Ze gaf alleen nog de opgeluchte reactie dat het ‘dus weer allemaal onzin’ was, alsof ze daarmee wilde zeggen dat de oorspronkelijke bewering, over het uit elkaar trekken van ongeboren kinderen, was weerlegd.
Allemaal onzin weer dus.
— Stella Bergsma (@EinsteinBarbie) September 17, 2025
Wat mij betreft was dit vooral een demonstratie van een cognitieve dissonantie in de praktijk. De columniste kreeg namelijk informatie van een (kennelijk voor haar) betrouwbare bron, waaruit ze mag opmaken dat ongeboren kinderen uit elkaar worden getrokken. Dat dit niet geldt voor 87% van de behadelingen (al valt abortus vóór 13 weken ook prima te beschrijven als 'uit elkaar trekken', aangezien het vacuüm het ongeboren kind evengoed aan gort scheurt) doet daar natuurlijk niets aan af. Sterker nog, een echte waarheidszoeker zou op zoek gaan naar het aantal abortussen dat schuilgaat achter de overige 13 procent. Daarvoor hoefde ze maar een vervolgvraag te stellen aan Grok of de jaarrapportage aangaande abortus te raadplegen. Dan zou ze hebben gezien dat er in 2023 zeker 5.032 abortussen werden uitgevoerd op de manier die Grok aanduidt als ‘uit elkaar getrokken’.
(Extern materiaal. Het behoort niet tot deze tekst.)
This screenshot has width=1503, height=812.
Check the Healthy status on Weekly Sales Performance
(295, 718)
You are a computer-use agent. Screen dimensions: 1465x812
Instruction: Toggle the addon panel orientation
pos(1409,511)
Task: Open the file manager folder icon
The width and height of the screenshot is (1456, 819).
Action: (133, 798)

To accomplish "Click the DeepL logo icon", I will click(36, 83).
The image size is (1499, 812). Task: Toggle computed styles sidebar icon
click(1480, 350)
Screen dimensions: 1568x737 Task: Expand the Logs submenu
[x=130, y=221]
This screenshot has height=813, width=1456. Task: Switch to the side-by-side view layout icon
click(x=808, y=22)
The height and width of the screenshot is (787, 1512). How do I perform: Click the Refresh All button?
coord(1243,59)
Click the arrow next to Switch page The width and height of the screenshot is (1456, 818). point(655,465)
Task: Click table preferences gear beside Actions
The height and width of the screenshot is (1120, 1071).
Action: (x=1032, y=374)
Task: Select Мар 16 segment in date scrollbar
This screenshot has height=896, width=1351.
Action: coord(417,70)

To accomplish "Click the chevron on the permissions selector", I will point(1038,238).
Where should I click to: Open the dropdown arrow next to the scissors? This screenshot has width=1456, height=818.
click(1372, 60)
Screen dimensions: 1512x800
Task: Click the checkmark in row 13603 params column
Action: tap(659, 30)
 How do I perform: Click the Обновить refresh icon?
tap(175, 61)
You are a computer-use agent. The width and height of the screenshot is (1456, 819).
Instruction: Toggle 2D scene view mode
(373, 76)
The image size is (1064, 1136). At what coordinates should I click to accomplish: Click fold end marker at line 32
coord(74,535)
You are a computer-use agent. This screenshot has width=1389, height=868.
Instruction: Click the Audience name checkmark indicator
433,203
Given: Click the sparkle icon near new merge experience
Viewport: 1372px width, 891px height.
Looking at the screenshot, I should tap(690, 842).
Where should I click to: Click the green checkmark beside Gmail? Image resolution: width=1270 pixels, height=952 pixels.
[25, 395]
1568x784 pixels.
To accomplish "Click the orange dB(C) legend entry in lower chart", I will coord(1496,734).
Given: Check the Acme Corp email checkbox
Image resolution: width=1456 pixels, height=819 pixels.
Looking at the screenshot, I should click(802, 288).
Voorstanders van abortus die nog wel lang genoeg in dialoog blijven om deze informatie erbij te krijgen, wijzen vaak op hun geloof dat (bijna) al die abortussen het gevolg zijn van negatieve prenatale diagnose. Maar ook dat is niet waar, aangezien dat aantal blijft steken op 1.796 in het meest recente rapportagejaar.
Laten tegenstanders van abortus dit voorbeeld aangrijpen om de eigen gelederen gesloten te houden voor het fenomeen cognitieve dissonantie. Sta open voor nieuwe inzichten en laat dit ook blijken tijdens gesprekken over abortus. Zo’n positieve houding kweekt leergierigheid bij jezelf en vertrouwen bij andersdenkenden. Dit betekent niet dat je je eigen mening onder stoelen of banken hoeft te steken. De prolife standpunten zijn sterk en door de tijd getest. Maar het is geen schande om toe te geven dat je wat langer moet nadenken over een bepaald standpunt, of dat je dit nog even wilt navragen.
Bovenal: hou de dialoog gaande. Er is niets erger dan een monoloog voeren, zoals Bergsma hier in het openbaar leek te doen, om vervolgens weg te kijken bij de confrontatie met ongemakkelijke feiten.